There is also the possibility that the current fall is temporary. If food prices rise again due to weather changes, supply disruptions, or seasonal patterns, inflation could climb back within a few months. Prices of fuel and global commodities can also add pressure. In that case, today's low inflation may simply be a short-lived phase. Policymakers therefore need to stay alert rather than assume that the problem of high inflation has disappeared for good.

Another point to watch is core inflation, which excludes food and fuel. In recent months, core inflation has not fallen as sharply as headline inflation. This means the underlying demand in the economy is steady but not strong enough to push growth on its own. If core inflation remains sticky, it may limit how far the central bank can reduce rates. A balance must be maintained between keeping inflation and supporting growth.

So what should be the next steps? First, the government and the RBI must treat this period as an opportunity to push reforms that improve long-term stability. Interest rates can be adjusted gradually to support investment, but not so sharply that they create future inflation risks. Monetary policy must remain steady and predictable.

Second, the fall in food prices must be handled with care. While low prices help consumers, extremely low prices can hurt farmers and rural incomes. The government should strengthen support for farmers through better storage, supply chain upgrades, crop planning, and targeted procurement.

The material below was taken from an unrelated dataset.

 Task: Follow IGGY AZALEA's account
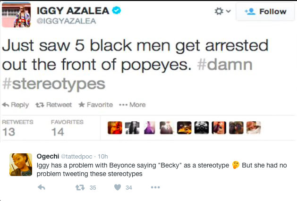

Stable food prices should not come at the cost of farmers' earnings.

Third, public spending must move towards areas that improve productivity, such as infrastructure, skills, technology, and rural development. When inflation is low, investment in these areas becomes even more important to stimulate demand and create jobs. Stronger rural demand can help balance any weakness in urban consumption.

Fourth, welfare programmes can benefit from this moment. When inflation is low, the impact of government support, whether food subsidies, cash transfers, or health schemes, becomes stronger. This is the right time to strengthen social protection systems and ensure that vulnerable households have a secure safety net.

Finally, both the government and the central bank must closely monitor future trends. Inflation can turn quickly if global prices rise or if domestic supply chains face shocks. A careful watch on consumer demand, industrial activity, and food supply conditions will be essential.

India's record low inflation is a significant milestone. It brings relief at a time when the global economy is dealing with multiple uncertainties. But it is not a signal to relax. Low inflation is helpful only when supported by strong demand, stable income, and steady growth. It must be used as a chance to strengthen the economy, not as a reason to sit back.

If managed wisely, this moment can help India build a more resilient economic foundation. It can encourage investments, support households, and give the government room to focus on long-term reforms. Inflation may be at a historic low today, but the real test lies in how the country uses this stability to build a stronger future.